The agency is under fire for dropping a proposed rule to combat sleep apnea, blamed in the fatal crash of a NJ Transit train at Hoboken Terminal.

Martinez was confirmed by voice vote, as were two others to top positions in the U.S. Department of Transportation, Ronald L. Batory as administrator of the Federal Railroad Administration and Adam Sullivan as assistant secretary of governmental affairs.

Senate Commerce Committee Chairman John Thune, R-S.D., said the three officials were “highly qualified and will help the Department of Transportation fulfill its mission.”

N.J. official to join administration

The FMCSA and Federal Railroad Administration reversed course after President Donald Trump took office and decided not to move ahead with a proposed rule requiring railroads and trucking companies to test their engineers and drivers for obstructive sleep apnea.

U.S. Sens. Cory Booker and Robert Menendez, D-N.J.; and Chuck Schumer and Kirsten Gilibrand, D-N.Y., introduced legislation last fall to require such a rule.

The National Transportation Safety Board earlier this month blamed the September 2016 fatal train crash on the engineer’s fatigue brought on by sleep apnea.
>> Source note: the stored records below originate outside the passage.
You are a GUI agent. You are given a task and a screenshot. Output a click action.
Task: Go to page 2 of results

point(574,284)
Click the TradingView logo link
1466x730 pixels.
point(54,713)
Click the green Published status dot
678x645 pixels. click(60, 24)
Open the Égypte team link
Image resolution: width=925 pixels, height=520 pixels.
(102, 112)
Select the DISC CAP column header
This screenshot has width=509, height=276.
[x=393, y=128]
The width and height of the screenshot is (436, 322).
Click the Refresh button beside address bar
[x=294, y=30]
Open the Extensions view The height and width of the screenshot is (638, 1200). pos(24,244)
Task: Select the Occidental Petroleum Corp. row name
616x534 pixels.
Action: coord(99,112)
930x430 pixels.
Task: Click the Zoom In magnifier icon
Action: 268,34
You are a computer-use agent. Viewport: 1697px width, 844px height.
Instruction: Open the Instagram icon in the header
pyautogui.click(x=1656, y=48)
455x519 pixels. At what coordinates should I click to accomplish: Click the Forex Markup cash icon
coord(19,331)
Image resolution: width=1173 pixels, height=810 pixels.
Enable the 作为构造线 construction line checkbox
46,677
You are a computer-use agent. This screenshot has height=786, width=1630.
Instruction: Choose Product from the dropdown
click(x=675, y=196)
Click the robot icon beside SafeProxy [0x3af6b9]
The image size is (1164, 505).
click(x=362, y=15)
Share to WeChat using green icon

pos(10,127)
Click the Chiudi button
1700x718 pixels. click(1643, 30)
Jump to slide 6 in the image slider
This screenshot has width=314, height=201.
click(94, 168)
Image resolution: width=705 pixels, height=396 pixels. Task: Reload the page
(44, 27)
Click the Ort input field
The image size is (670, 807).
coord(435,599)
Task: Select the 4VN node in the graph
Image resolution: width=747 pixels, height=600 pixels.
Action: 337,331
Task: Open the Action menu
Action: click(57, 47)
The board said the Federal Railroad Administration’s refusal to impose rules requiring such testing contributed to the accident.

Chairman Robert Sumwalt said he was “mystified” at why the Trump administration withdrew the rule. 

The motor carrier administration also was tasked by Congress to study long commutes by truck drivers following the  June 7, 2014, fatal crash on the New Jersey Turnpike in Cranbury, which seriously injured Tracy Morgan and killed fellow comedian James “Jimmy Mack” McNair.

The safety board blamed that accident on the truck driver’s failure to get adequate rest before getting behind the wheel of a tractor-trailer.

Martinez had been a member of Gov. Chris Christie’s administration since the beginning, being nominated to run the motor vehicle agency shortly after the new governor took office.

The New Jersey agency brings in more than $1 billion in revenue a year and has a $330 million budget, the White House said in announcing Martinez’s nomination last September. It licenses almost 6 million drivers and oversees the registration and inspection of more than 6 million motor vehicles.

Before coming to New Jersey, Martinez served as New York state Commissioner of Motor Vehicles.